Patients without symptoms can be observed until symptoms develop. Patients with mild aortic stenosis do not require treatment or restriction of activity. Patients with moderate aortic stenosis (valve area 1.5 to 1.0 square centimeters) are advised to avoid strenuous activities such as weight lifting or sprinting. Aortic stenosis can progress over a few years. Therefore, patients are usually examined annually and evaluated by echocardiography periodically to monitor disease progression. Since valve infection (endocarditis) is a serious complication of aortic stenosis, these patients are usually given antibiotics prior to any procedure in which bacteria may be introduced into the bloodstream. This includes routine dental work, minor surgery, and procedures that may traumatize body tissues such as colonoscopy and gynecologic or urologic examinations. Examples of antibiotics used include oral amoxicillin (Amoxil) and erythromycin (E-Mycin, Eryc, PCE), as well as intramuscular or intravenous ampicillin (Unasyn), gentamicin (Garamycin), and vancomycin (Lyphocin, Vancocin).

When symptoms of chest pain, syncope, or shortness of breath appear, the prognosis for patients with aortic stenosis without valve replacement surgery is poor. Medical therapy, such as the use of diuretics to reduce high lung pressures and remove lung fluid can provide only temporary relief of symptoms.

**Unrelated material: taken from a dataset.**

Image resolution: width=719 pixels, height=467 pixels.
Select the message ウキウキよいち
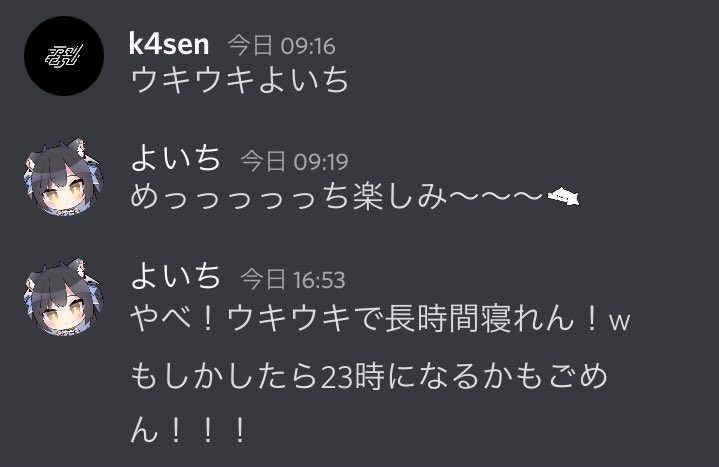point(240,80)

Patients with symptoms usually undergo cardiac catheterization. If severe aortic stenosis is confirmed, aortic valve replacement is usually recommended. The overall mortality risk for aortic valve replacement surgery is about 5%. Advanced age should not be a reason for not recommending aortic valve replacement for aortic stenosis. Otherwise healthy patients in their 80s with strong heart muscles often benefit dramatically from aortic valve replacement for critical aortic stenosis.

Replacement aortic valves processed from pigs (porcine) or cows (bovine) are called bioprostheses. Bioprostheses are less durable than mechanical prostheses (discussed below) but have the advantage of not needing life-long blood thinning (anticoagulation) medication to prevent blood clots from forming on the valve surfaces. The average life expectancy of an aortic valve bioprostheses is 10 to 15 years. Bioprostheses rapidly calcify, degenerate and narrow in young patients. Therefore, bioprostheses are primarily used on older patients or in patients who cannot take blood thinners. Recently, aortic valves from human cadavers have been used in younger patients to avoid the need for anticoagulation medication. However, the availability of human aortic grafts is limited; though probably better than the other bioprostheses, its long term durability is unknown. The new "Ross Procedure" consists of moving the pulmonic valve to the aortic position and replacing the pulmonic valve with a valve from a human donor. This procedure has not been performed long enough to evaluate the long-term performance of the pulmonic valve when moved to the aortic position.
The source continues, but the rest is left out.